Reliefs superposables
boitant
s'emboîtant
faisant corps
un seul corps
ce sol friable
nourrissant le jardin
d'antan, futur et présent
nu et bien habillé.
Un bruit sourd
le battement d'ailes des hirondelles
rase le sol
en fouettant les airs
à la cadence
au loin
du carillon
rythmant le temps
semant l'endormissement.
C'est alors
une embuée sur la toile
bien matinale
que nous offre le jardin au premier plan
devinant tout l'amoncellement
des voix
murmurant tant de silence.
---
Le silence des chaises
scellées au sol
par le liseron grimpant
sur chaque pied
leur empêchant le départ.
Le silence du puits
agrémenté de vieilles pierres
moussées par le velours du moisi
s'effrite sous le poids des années
mesurant le sillage du temps.
Il laisse place
à un présent
formé de lierres et de ronces à foison.
Le silence de la rose
cette rose
si belle
s'épanouit encore un peu
grâce à l'eau du puits.
Elle, si noirâtre
et trop chargée pour pouvoir s'évaporer
essaye
en vain
d'humidifier un sol
qui ne cherche qu'à se fissurer
pour mieux se distinguer.
---
En toile de fond
derrière le puits
le cabanon en équilibre
penchant à gauche
frétillant à droite
et divers objets de fortune
posés comme à la hâte.
Amoncellement de planches de bois
inclinées sur sa robustesse
fragilisées par l'érosion
polies par la force du vent
attaquant le vernis déjà bien fissuré.
En un seul coup de pinceau
il peint
le tout
prêt à s'effondrer
à la seul expression
d'une langue morte
celle qu'utilisent encore à voix basse
nos anciens
par peur d'être dévoilés.
---
À l'intérieur
mais
en excursion
à travers le trou de la serrure
je vois
des vestiges d'outils
entremêlés
jonchant le sol terreux
rouillés
avec pour seuls occupants
des araignées aux toiles douteuses
rassasiées de poussières et d'insectes pétrifiés.

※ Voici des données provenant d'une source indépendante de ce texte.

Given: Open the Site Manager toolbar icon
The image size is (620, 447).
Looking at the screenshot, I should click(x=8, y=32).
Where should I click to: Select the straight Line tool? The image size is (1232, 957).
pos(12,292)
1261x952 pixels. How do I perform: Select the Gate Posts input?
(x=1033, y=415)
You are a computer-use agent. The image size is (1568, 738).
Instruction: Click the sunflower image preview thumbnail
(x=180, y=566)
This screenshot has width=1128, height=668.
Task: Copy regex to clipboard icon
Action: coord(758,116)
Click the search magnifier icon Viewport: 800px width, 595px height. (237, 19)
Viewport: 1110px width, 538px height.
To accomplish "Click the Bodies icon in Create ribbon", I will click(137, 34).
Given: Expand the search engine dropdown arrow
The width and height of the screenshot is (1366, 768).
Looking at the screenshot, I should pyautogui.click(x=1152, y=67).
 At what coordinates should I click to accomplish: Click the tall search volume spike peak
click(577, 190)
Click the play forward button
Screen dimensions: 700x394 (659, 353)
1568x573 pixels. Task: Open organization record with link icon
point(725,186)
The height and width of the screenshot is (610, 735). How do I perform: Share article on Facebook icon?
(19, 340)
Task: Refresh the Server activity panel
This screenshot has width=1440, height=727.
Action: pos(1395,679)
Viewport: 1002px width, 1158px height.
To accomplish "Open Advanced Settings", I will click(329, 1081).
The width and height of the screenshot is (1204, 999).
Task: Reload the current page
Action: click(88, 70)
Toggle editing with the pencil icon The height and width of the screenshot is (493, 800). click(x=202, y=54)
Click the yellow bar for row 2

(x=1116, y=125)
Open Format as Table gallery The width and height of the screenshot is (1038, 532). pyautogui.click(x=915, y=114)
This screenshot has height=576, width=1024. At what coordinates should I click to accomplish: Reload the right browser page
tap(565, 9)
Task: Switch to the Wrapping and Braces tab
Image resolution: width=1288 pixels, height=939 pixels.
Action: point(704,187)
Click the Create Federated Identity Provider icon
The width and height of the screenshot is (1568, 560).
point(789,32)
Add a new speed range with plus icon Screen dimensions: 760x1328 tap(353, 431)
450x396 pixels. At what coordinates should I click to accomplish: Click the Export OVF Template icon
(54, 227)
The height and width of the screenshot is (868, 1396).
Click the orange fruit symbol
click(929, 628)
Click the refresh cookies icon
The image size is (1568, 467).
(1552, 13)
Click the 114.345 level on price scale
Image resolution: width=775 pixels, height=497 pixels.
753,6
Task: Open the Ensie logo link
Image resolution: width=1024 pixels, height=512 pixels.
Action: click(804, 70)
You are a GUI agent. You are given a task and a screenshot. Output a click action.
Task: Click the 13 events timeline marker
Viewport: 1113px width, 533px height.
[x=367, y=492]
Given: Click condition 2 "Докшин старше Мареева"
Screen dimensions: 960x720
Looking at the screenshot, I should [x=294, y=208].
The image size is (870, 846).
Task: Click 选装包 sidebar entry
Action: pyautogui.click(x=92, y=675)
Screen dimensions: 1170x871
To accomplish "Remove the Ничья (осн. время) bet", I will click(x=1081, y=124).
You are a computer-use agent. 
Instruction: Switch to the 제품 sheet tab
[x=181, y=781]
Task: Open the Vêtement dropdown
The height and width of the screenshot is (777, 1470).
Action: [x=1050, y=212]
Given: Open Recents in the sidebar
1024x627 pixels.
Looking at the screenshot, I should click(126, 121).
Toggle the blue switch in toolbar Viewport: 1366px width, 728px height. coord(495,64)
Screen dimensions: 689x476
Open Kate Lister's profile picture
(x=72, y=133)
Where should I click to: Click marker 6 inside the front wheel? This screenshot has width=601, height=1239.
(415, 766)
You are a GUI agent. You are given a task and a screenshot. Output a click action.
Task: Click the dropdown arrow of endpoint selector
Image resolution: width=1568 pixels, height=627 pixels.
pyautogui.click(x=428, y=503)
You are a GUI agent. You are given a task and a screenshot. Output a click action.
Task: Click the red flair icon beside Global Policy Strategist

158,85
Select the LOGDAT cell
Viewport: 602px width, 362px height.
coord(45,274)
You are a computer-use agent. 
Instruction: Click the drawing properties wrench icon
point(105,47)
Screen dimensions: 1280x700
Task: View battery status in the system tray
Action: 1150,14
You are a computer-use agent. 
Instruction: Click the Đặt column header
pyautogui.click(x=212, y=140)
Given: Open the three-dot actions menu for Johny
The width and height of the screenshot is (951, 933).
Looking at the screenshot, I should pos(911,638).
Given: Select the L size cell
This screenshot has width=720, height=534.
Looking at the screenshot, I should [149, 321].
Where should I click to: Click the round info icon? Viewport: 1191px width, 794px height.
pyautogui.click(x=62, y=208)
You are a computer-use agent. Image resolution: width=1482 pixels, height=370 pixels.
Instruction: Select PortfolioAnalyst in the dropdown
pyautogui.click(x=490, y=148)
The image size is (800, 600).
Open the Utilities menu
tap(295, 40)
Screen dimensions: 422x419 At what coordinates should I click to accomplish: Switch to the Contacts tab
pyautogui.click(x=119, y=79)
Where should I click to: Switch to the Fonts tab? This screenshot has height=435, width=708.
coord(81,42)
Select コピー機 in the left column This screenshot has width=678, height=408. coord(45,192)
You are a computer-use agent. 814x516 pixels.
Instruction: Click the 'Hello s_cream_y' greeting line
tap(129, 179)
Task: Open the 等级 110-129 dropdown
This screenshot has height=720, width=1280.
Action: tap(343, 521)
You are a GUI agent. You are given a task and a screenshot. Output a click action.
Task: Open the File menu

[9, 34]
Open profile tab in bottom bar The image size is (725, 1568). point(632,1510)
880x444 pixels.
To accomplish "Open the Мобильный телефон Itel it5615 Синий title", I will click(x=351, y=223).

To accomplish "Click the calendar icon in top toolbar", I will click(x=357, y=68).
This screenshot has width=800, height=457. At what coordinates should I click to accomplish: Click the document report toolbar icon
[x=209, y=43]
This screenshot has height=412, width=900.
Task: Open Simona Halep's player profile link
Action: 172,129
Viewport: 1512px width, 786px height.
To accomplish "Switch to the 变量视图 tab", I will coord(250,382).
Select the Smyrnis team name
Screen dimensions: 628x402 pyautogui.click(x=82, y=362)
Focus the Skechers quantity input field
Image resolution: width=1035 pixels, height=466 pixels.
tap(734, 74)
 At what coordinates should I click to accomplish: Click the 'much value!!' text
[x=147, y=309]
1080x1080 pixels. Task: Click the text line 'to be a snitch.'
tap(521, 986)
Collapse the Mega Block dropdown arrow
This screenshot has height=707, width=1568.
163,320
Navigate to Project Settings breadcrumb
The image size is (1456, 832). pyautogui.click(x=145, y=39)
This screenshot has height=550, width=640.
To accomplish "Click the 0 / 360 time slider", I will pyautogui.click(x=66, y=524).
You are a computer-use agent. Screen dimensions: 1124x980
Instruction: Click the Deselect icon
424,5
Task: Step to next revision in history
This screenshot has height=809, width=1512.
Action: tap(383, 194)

Nous pourrions même distinguer
de petites mains
s'employant jadis
au rangement de bûches de bois
attendant la froidure hivernale
ainsi
apercevoir le ballet d'outils de jardin
prétextant leurs durs labeurs
pour de premières sueurs.
La visite guidée de l'intérieur
n'est que modeste villégiature.
Une main désordonnée
un coup de pinceau
mal positionné
feraient comme pour un château de carte
écrouler la toiture
sur le restant des souvenirs.
---
Le vestige de ce lieu
parle à haute voix
et respire à poumons ouverts
les chaleurs anciennes.
Seul
maintenant
le silence n'est qu'effritement
à l'image de ce cabanon
des pierres du puits érodées
et du sol en mouvement
faisant du passé
l'oubli d'un instant.
Le tableau d'antan
est si bien établi
que la toile de cet instant s'apprête à s'endormir
faisant disparaître ce monde devant mes yeux
faisant apparaître
en suspens
l'odeur d'un voile sombre
qui s'abat au-dessus de mes pensées
au-delà de ce jardin
presque à moitié mort.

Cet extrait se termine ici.